Climate paralysis
Terence Corcoran
Financial Post
Tuesday, January 23, 2007
If you found the last few weeks of global-warming publicity a little much, you ain't seen nothing yet. The Davos playground opens tomorrow, a sure source of fresh talk on the need for action to reduce carbon emissions. Tonight, George Bush delivers a State of the Union address; carbon controls are expected to get at least a mention as part of the President's continuing campaign to end America's oil "addiction" and attack climate change. Across Canada and Europe, governments are scrambling to make themselves look credible on what is now commonly thought to be the biggest crisis in human history. Corporations are scrambling to get close to the action, either to dodge policy bullets or cash in on the looming regulatory bonanzas.
The major reason for all this policy chaos is the pending release on Feb. 2 of a new assessment report from the Intergovernmental Panel on Climate Change. The IPCC is the official producer of climate science, and its latest report will again say that climate change is real and human production of greenhouse-gas emissions is almost certainly one of the main causes, or some such declaration of qualified confidence.
To some degree, much will depend on the aggressiveness of IPCC language and how far its policy summary strays from the huge levels of uncertainty that are buried in the mass of unreadable -- and unread -- science reports. Close observers of the IPCC believe the objective of some of its members is to produce a policy summary that contains dire warnings of "dangerous" consequences from climate change. That would give the United Nations' power brokers a political club to force the United States and other countries to more extreme policy action to control carbon emissions.
As a miasma of talk and political manoeuvring gathers, generating massive volumes of commentary, announcements and policy frenzy, it will become clear that the the whole subject of climate change has collapsed into hopeless gamesmanship and paralysis.
The media appear set to play the story straight, latching on to the latest reports and policy initiatives as if they all formed part of a logical continuum: Climate is a priority, action is needed, and action is being taken.
Over the past week, Canada's Conservative government announced half a dozen pre-IPCC measures to give the impression of existing momentum before the report. There was little new in the plans -- money for renewables, subsidies for homeowners -- but the government sent out its new Environment Minister, John Baird, to officially declare the Conservative government's belief that climate change is real and the Conservatives are ready to act. That saves a lot of embarrassing media questions in the wake of the IPCC report. But it is also clear that Conservative climate policy on the big issues of emissions controls, carbon trading and regulation remains unknown and unfathomable.
Prime Minister Stephen Harper talks of Canada as an emerging energy "superpower," a phrase that seems at odds with the reduced energy regime implied by energy reduction to cut emissions. The Conference Board of Canada yesterday came up with the idea that Canada should aim to become a "Green Energy Superpower." These ideas are clearly in their infancy and have no real foundation other than rhetoric.
In Europe and the United States, the pre- IPCC scramble is even more intense and confused. The rise of the Democrats has produced a flush of political action.

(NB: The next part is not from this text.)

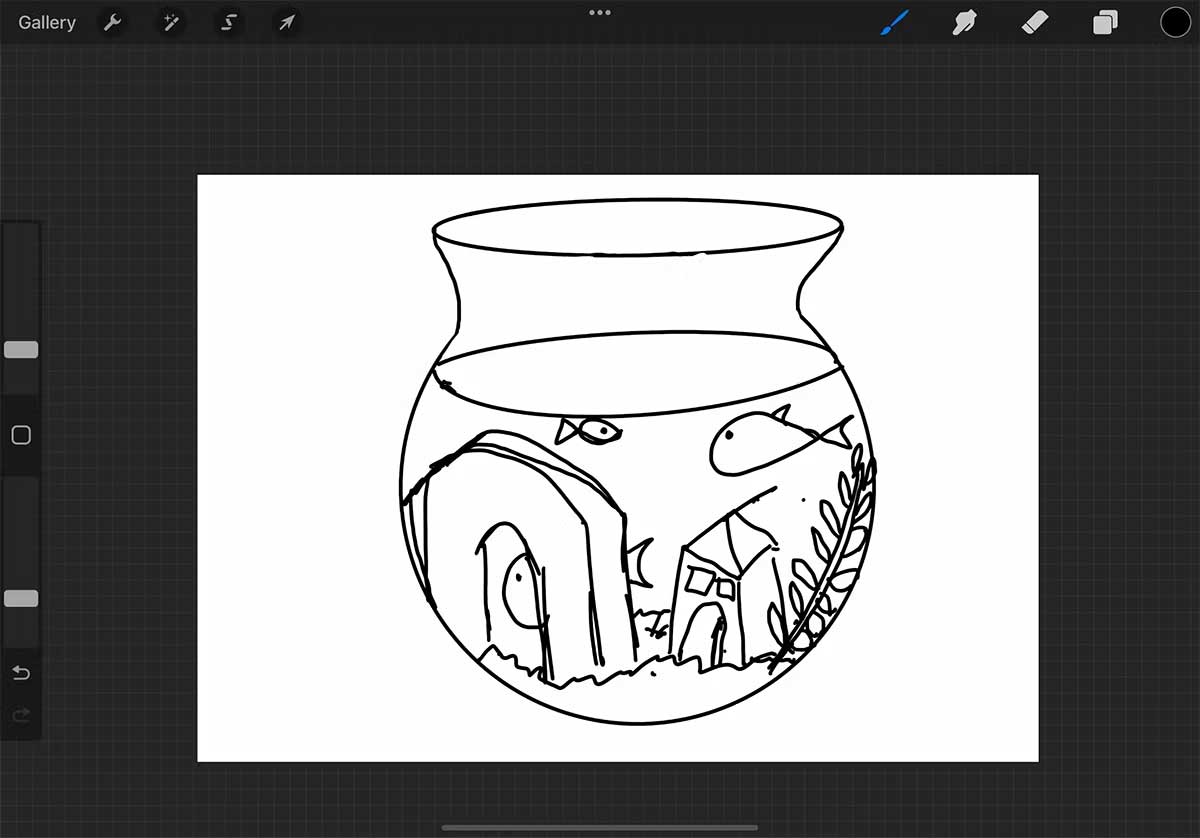The image size is (1200, 838).
Task: Select the Transform arrow tool
Action: (x=286, y=22)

At least 10 different climate bills are floating around Congress aimed at imposing some kind of controls on emissions. Then there are state rules, including California's latest plans.
The U.S. policy framework is further confused by the tendency to conflate two different issues: climate change and energy security or, as it is sometimes called, energy independence. Some form of mandatory restrictions on carbon emissions are expected, although the exact purpose of any regime is never clear. Sometimes climate is the reason, at other times energy security is said to be the purpose. At other times, the subject is joined with smog, as the Financial Times did yesterday. It showed a picture of Los Angeles "cloaked in smog shortly before sunrise" followed by a comment from an electric-utility executive who said he expects carbon regulations to be a big 2008 presidential issue -- as if carbon regulation and smog control were the same issue.
A group of 10 CEOs -- of Alcoa, General Electric, Lehman Brothers, BP America, Du Pont -- yesterday urged President Bush to take action now to impose mandatory carbon regulation on industry. The group also includes Fred Krupp, president of Environmental Defense, an activist group. He called the CEO initiative a "game changer" and a sign Washington should act before the 2008 presidential election. Many of the companies on the list have substantial vested interests in mandatory economy-wide regulation, either because they are major polluters themselves or they stand to cash in on the regulation by offering services and products.
Countries in Europe may be a little ahead of America on climate control. Their early efforts are generally in shambles. The continent's much-vaunted emissions-trading scheme is in disgrace, with prices falling to their lowest level on record. Nations are battling over how to regulate cars, airlines and other sectors. Germany appears to want out of the worst of the regulations.
As for China and other nations where carbon emissions are soaring, the gap between economic reality and the coming IPCC alarmism will be vast and impossible to traverse. The public-policy momentum, while seemingly rocketing forward through debate and announcements, is in fact a chaotic mess of indecision in which almost nothing is happening. Which is just as it should be.